Thursday, July 27, 2006

I did not care for "The Godfather."

Man, have you ever admitted to someone that you hated a classic movie, only to be argued with, cajoled, reasoned with, and finally personally attacked? All because you did not care for The Godfather? This happens to me all the time, because 1) I have never seen a ton of classic movies, and 2) I am contrary as all getout.

This clip from Family Guy illustrates perfectly the conversations I've had to have with people over the years about movies like Casino, Fight Club, Fletch, and yes, even The Godfather.



I mean, I've never even seen The Godfather, and I can tell you that I'm not a fan. I don't like Al Pacino, and you can't make me.

Update: It appears that this video has been yanked from YouTube for copyright infringy kind of thingys. Eh. It was beautiful, I assure you.

Tuesday, July 25, 2006

GIANT DOG!

Since the Human Abstract and assorted roadies are lounging around my house today, I've been working with the help of headphones and Triple J for much of the day. On account of said headphones, it scared the living crap out of me when this giant dog appeared in the window next to me. Seriously, this is what Tokyo must have felt like when Godzirra showed up.

Post #286: In Which I Leave the House

We went downtown last night to see Muse at the Fillmore. Great band, great venue -- the Fillmore used to be a roller skating rink, originally opened in the 20s. Now it can hold about 3,500 people, and is the only other "big" venue in Denver besides the two stadiums. So bands who are too big to play the tiny venues, but not big enough to play the stadium, play the Fillmore.

Muse were (was? depends on what country you're in) fantastic, and it was a nice surprise that The Cloud Room opened for them. Of course, we were two of the four people who even knew who the Cloud Room were, but we rocked out to "Hey Now Now" all the same.

Tonight we're going to see Kenny's band in Colorado Springs. I plan on bringing earplugs and trying not to notice that I'm the oldest person in the room. Well, I won't be. Chris will be there with me.

Monday, July 24, 2006

Your seething rage is very important to us.

I just got a bill for a doctor's visit that I did back in April. The first time they sent the bill, I called up the doctor's office to find that due to a clerical error, they hadn't submitted it properly to the health insurance people.
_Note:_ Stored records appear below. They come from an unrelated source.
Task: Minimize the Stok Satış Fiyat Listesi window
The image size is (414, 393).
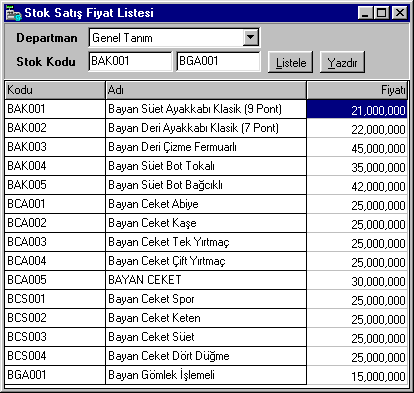Action: click(x=365, y=13)
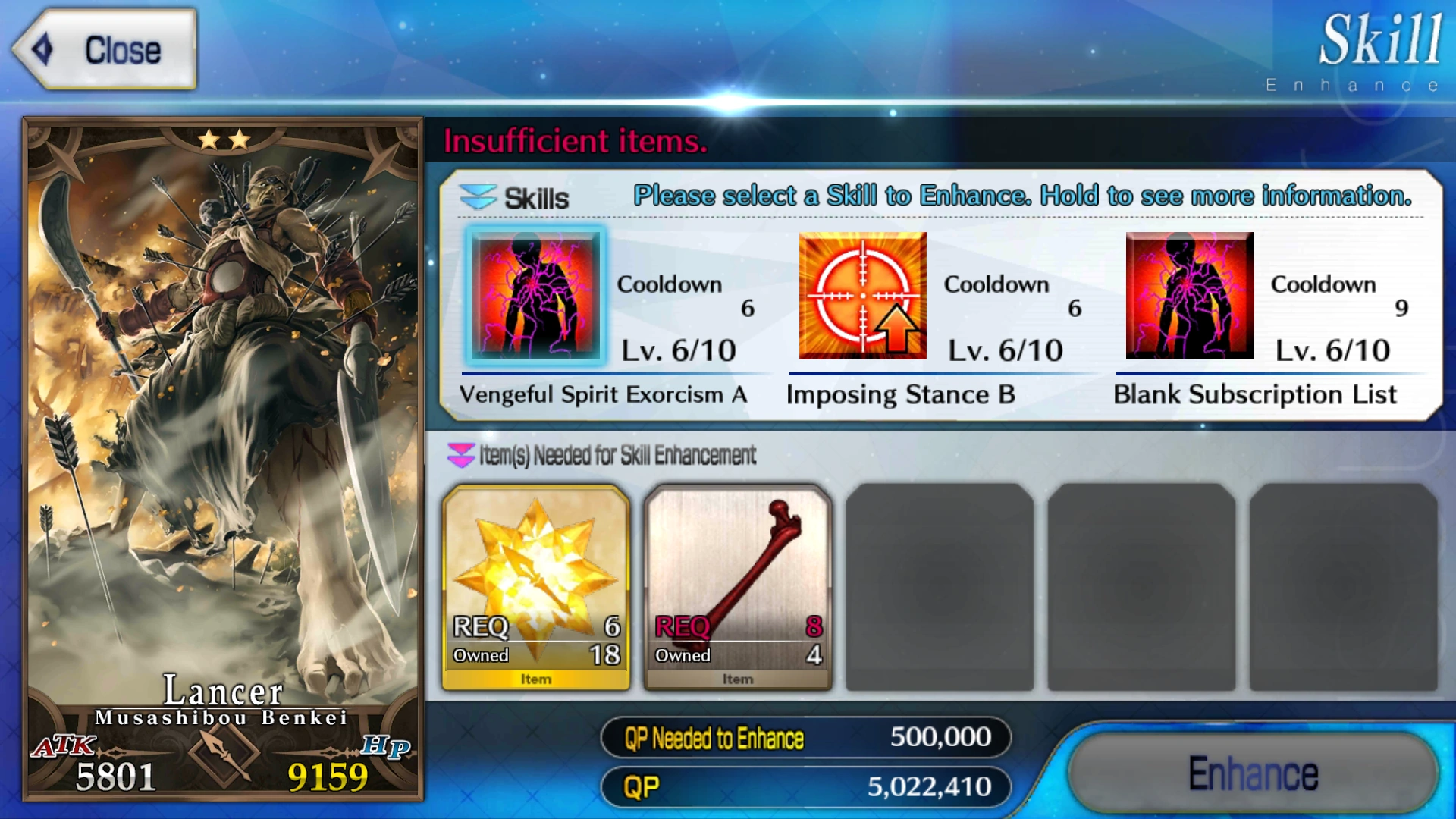Tap the red bone required item
Viewport: 1456px width, 819px height.
point(738,588)
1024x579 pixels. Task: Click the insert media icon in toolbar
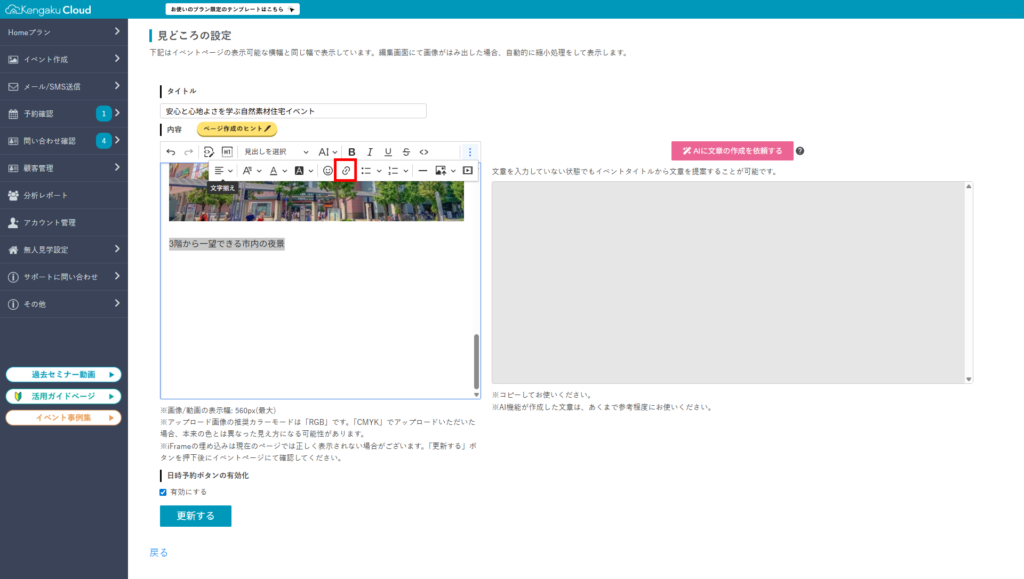click(x=467, y=171)
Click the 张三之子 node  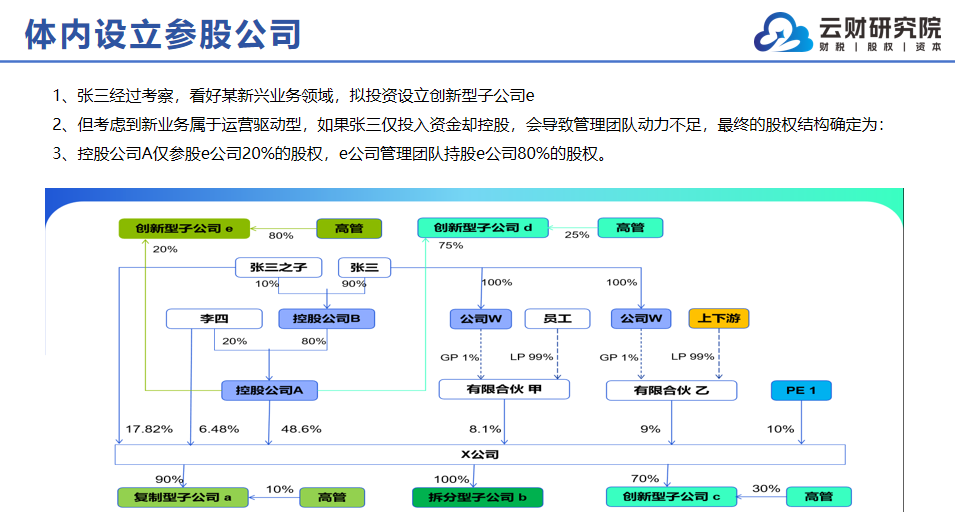pyautogui.click(x=278, y=267)
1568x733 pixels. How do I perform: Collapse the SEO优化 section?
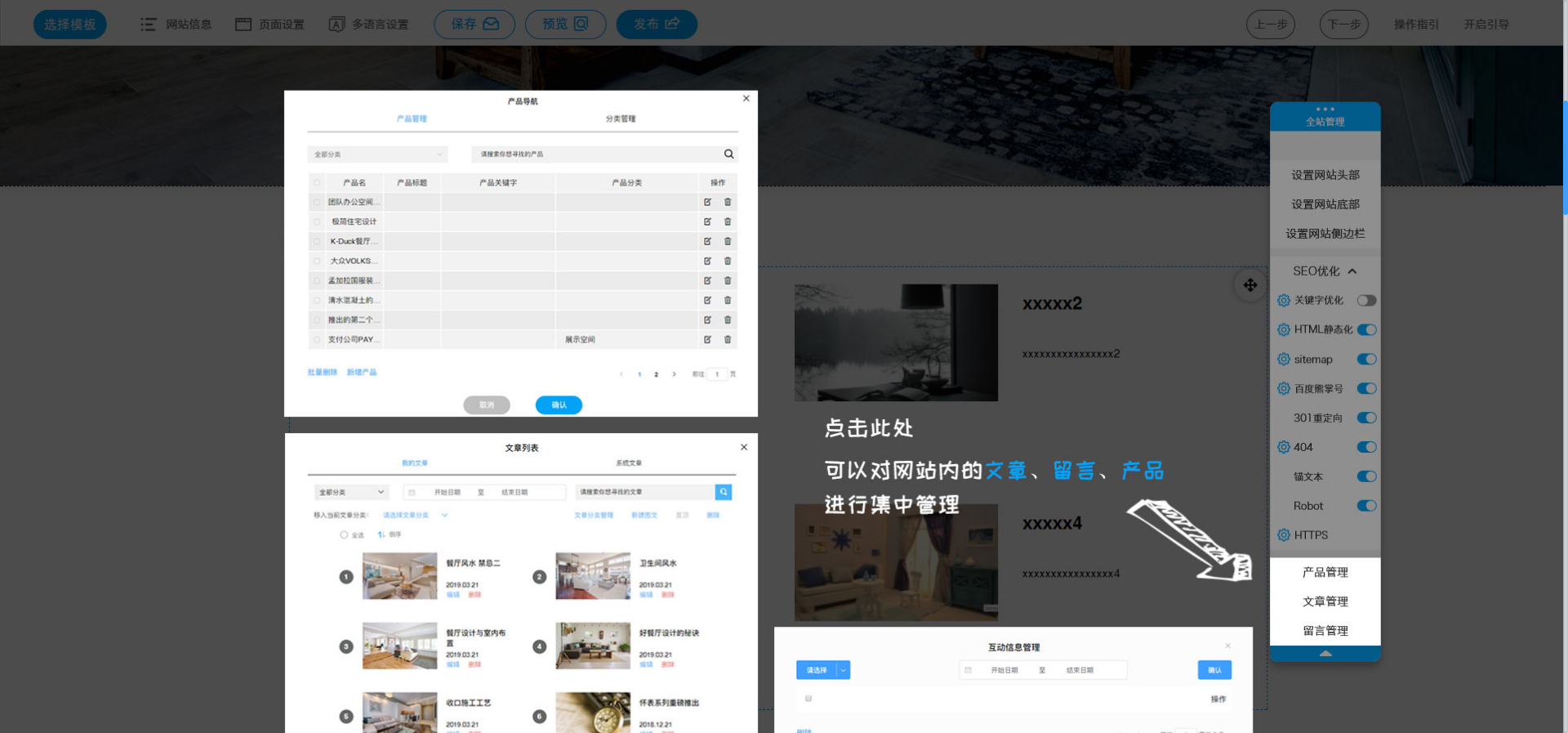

They told me they'd take care of it.

A second bill arrived last week, so I sat down today to the unenviable task of calling the insurance company. I won't say which one it is, but I will tell you that it rhymes with Horizon Blue Cross Blue Shield.

After dealing with the overly perky voice recognition lady, I was put on hold for a good 5 minutes. Finally, one of Jersey's finest customer service reps picks up the line:

JFCSR: "Thank you for calling Horizon. All of our representatives are currently on the line with other customers. Um, I can't help you right now, but I can take your phone number and have someone call you back."

Me: "Can't I just keep holding?"

JFCSR: "Um, no, I can't have you hold. Because all of the representatives are on the phone with other customers."

Me: *click*

Isn't the point of being on hold that, although every rep is busy, you get to talk to one of them when they are done? Why can't I stay on hold? They have a woman answering phones just to get people off of them? Why couldn't she look up my claim?

It has occured to me that this may be the call center's sneaky-ass way of minimizing long hold times. If they tell people they'll call them back, the records will show that all calls were answered within 3 minutes or whatever. Some supervisor's trying to fatten up their paycheck.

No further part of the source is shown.